Predictive Laws of Membrane Elasticity: From Fundamental Principles to Practical Applications

Cell membranes are a paradigm of highly-configurable soft materials which have evolved over billions of years to control life functions with unparalleled efficiency and precision – features that scientists and engineers strive to emulate. Their superb functionality is enabled by adapted molecular architectures of lipids and sterols, the main components of cell membranes and prominent design elements in practical membrane applications.
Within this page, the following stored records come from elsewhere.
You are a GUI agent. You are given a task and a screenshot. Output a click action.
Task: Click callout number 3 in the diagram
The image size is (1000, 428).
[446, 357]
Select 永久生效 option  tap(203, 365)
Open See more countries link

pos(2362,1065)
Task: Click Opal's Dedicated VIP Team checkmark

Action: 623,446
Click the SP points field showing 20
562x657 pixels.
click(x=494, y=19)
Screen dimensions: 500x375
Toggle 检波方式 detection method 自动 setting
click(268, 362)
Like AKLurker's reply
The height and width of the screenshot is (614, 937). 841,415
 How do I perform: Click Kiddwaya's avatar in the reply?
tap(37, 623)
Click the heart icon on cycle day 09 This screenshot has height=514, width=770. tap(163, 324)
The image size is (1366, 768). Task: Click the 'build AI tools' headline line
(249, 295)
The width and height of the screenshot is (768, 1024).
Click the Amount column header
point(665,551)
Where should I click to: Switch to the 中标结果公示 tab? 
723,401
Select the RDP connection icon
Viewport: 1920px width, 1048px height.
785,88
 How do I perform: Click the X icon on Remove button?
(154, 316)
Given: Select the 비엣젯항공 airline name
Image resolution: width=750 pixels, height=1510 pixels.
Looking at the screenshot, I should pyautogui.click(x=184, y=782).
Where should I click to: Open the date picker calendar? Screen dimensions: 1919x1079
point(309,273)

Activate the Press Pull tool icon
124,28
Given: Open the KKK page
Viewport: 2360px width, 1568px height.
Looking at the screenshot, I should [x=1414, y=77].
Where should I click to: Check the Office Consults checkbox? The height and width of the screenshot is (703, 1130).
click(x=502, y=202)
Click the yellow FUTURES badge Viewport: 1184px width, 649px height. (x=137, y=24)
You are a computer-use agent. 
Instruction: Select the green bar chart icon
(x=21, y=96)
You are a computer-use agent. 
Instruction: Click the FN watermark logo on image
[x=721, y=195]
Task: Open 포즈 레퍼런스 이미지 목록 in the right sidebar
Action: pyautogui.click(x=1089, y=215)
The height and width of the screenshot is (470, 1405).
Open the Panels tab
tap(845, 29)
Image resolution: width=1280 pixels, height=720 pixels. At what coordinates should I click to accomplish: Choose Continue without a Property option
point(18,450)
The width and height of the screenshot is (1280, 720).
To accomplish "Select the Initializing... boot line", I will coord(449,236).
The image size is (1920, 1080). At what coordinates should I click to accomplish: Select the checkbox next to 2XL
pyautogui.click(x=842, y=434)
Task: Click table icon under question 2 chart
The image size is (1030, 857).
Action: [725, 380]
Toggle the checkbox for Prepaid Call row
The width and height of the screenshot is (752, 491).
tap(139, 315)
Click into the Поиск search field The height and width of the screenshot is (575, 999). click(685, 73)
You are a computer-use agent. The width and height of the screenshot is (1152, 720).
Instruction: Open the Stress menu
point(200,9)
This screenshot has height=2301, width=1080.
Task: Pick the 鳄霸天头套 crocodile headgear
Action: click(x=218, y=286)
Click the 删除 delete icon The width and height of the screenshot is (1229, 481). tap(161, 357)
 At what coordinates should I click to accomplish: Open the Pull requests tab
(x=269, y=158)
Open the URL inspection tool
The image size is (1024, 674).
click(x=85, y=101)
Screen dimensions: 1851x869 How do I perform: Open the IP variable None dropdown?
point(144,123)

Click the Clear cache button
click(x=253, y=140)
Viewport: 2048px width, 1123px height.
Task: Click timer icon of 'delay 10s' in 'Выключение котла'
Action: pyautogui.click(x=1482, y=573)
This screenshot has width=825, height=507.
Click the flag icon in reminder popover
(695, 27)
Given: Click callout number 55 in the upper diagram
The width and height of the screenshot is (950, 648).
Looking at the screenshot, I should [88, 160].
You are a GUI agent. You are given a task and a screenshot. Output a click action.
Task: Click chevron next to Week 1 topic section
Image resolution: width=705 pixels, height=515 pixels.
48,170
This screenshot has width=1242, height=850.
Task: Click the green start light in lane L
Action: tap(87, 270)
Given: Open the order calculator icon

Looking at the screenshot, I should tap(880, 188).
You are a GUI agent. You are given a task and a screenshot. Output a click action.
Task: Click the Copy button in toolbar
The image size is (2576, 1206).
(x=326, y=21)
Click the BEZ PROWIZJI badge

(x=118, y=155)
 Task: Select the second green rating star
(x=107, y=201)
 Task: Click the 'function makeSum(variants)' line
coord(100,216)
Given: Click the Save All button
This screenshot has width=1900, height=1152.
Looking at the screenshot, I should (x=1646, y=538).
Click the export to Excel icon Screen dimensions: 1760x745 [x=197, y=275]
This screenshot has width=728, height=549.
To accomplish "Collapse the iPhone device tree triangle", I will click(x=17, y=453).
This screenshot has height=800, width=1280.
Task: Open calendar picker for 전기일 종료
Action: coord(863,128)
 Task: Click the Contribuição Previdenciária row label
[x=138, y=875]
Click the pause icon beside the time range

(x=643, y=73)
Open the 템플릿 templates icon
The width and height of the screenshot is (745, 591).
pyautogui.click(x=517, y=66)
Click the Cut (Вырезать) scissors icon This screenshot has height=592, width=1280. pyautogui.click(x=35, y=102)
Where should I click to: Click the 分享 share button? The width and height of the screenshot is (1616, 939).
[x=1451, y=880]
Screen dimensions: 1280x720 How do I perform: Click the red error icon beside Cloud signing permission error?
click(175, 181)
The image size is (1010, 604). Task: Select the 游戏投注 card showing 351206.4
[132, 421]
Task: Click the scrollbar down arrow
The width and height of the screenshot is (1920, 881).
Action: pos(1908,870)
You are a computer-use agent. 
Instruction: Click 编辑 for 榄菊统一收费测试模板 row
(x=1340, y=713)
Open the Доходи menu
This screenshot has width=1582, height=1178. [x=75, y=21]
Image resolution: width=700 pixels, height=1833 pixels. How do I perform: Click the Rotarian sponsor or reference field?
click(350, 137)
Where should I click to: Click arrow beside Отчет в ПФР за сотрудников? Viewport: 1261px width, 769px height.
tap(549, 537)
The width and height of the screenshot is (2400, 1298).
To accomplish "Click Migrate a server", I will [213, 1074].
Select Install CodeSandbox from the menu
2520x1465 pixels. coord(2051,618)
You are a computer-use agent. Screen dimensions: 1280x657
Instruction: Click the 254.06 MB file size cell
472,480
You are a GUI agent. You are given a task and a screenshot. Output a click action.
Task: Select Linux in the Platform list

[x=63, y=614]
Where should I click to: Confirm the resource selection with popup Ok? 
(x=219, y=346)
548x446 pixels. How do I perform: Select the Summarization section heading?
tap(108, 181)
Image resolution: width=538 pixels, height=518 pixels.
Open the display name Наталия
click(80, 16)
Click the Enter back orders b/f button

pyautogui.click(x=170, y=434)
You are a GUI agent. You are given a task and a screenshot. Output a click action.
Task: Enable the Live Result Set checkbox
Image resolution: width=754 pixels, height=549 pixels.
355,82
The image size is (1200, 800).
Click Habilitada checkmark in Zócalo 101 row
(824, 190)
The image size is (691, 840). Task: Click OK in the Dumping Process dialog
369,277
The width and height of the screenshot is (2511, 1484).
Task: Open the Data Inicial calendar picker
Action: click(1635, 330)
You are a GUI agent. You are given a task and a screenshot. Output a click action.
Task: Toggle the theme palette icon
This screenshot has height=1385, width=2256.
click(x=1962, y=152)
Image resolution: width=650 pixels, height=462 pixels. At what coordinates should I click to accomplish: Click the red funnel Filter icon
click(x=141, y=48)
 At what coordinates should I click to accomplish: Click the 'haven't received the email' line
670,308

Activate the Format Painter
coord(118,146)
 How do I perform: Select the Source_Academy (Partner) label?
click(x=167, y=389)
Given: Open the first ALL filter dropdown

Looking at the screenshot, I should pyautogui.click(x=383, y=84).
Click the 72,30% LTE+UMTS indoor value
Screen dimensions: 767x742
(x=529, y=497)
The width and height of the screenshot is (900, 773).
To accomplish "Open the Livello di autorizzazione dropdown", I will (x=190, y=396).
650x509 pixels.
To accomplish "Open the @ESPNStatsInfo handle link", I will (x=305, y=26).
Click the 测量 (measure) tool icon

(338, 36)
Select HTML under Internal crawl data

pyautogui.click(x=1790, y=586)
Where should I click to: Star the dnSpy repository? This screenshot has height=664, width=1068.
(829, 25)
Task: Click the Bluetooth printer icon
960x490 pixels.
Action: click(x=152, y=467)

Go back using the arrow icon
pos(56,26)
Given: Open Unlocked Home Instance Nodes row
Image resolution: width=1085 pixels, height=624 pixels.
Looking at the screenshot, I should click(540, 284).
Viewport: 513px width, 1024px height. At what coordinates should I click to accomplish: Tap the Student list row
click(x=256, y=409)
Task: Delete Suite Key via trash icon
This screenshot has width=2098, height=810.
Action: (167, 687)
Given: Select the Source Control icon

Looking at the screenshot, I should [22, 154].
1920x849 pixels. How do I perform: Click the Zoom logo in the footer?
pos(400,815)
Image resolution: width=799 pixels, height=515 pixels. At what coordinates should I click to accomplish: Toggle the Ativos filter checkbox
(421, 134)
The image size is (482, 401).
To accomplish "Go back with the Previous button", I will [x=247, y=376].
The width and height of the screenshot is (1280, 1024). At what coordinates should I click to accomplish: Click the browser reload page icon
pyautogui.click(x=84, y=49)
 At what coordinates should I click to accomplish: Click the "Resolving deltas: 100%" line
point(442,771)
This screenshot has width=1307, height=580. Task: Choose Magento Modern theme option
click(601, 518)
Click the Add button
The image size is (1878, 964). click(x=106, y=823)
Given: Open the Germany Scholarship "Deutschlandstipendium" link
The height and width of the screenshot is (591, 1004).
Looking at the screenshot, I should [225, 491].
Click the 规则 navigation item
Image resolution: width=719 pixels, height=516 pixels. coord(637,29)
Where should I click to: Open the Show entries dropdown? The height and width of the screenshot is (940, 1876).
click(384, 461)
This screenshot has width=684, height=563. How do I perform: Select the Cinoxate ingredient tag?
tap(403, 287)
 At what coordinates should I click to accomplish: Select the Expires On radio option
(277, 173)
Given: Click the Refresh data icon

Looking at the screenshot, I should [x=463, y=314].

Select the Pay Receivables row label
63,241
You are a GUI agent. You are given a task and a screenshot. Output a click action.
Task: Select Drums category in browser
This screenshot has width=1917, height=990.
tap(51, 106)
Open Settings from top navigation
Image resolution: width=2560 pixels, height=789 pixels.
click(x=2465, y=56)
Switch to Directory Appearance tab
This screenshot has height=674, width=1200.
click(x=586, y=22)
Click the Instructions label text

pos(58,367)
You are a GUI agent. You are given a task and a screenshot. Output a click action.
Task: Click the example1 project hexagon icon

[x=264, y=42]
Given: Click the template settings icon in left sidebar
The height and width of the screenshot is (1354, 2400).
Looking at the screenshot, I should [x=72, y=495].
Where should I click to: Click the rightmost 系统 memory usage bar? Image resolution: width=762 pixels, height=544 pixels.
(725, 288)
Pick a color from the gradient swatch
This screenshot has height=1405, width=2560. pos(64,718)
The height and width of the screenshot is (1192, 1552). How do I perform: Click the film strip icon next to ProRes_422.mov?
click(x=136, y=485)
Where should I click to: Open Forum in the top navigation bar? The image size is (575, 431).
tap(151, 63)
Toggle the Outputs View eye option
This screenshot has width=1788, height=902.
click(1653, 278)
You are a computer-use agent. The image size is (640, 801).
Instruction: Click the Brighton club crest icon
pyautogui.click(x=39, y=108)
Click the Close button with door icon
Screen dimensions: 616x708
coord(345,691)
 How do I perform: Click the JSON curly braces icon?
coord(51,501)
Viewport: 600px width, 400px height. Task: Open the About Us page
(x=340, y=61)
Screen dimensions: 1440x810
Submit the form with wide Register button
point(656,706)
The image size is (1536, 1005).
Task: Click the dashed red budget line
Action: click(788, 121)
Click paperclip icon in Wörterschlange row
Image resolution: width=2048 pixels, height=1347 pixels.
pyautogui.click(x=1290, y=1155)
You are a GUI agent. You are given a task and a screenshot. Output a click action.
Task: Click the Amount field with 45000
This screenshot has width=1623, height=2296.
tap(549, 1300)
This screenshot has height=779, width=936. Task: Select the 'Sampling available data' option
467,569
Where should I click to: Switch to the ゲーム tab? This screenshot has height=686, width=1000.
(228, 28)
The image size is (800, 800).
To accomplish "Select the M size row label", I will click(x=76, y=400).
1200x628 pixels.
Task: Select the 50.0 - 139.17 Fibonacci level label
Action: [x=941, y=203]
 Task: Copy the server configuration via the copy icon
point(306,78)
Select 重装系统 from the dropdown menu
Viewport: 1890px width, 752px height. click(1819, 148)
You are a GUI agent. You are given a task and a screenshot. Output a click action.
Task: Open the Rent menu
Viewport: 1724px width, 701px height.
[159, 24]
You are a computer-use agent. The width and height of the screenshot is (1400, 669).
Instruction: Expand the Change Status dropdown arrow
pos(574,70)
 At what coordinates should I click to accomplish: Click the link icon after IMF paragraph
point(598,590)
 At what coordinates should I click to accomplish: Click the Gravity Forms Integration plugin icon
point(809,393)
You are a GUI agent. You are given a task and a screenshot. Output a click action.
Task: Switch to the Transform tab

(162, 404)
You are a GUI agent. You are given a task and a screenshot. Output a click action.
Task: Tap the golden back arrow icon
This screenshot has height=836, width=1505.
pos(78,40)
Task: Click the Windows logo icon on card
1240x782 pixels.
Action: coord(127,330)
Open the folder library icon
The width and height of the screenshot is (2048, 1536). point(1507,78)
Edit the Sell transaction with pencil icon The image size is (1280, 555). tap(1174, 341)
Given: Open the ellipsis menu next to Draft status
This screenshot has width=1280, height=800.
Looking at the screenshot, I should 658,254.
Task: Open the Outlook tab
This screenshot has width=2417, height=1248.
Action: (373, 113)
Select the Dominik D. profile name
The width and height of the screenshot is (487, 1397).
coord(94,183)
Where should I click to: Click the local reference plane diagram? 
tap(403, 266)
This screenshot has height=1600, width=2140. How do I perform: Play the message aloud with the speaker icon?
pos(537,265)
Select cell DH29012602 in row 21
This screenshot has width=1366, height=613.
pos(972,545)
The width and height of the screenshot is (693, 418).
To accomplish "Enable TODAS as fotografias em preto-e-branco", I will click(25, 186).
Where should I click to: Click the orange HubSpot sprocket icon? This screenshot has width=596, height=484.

Whether biological or synthetic, lipid membranes must satisfy contradictory material requirements: they should be rigid enough to serve as protective barriers, yet fluid enough to enable molecular mobility necessary for function. Therefore, how lipids and sterols interact and how they regulate emergent membrane elasticity is critical to biological function and inspired applications including artificial cell technologies, liposomal drug-delivery, and biosensing platforms. This talk will highlight recent advances in mesoscopic investigations, using synergistic experimental and computational methods, to determine the molecular origins of membrane elasticity. Specific focus will be placed on bioinspired lipid membranes containing natural and engineered sterols. Our findings reveal universal structure-property relations across variations in lipids and sterol architectures, thus resolving a decade-long dilemma in membrane biophysics. These conclusions open new possibilities in predicting the behavior of complex biological membranes and provide a blueprint for designing artificial membranes with real-world functionalities.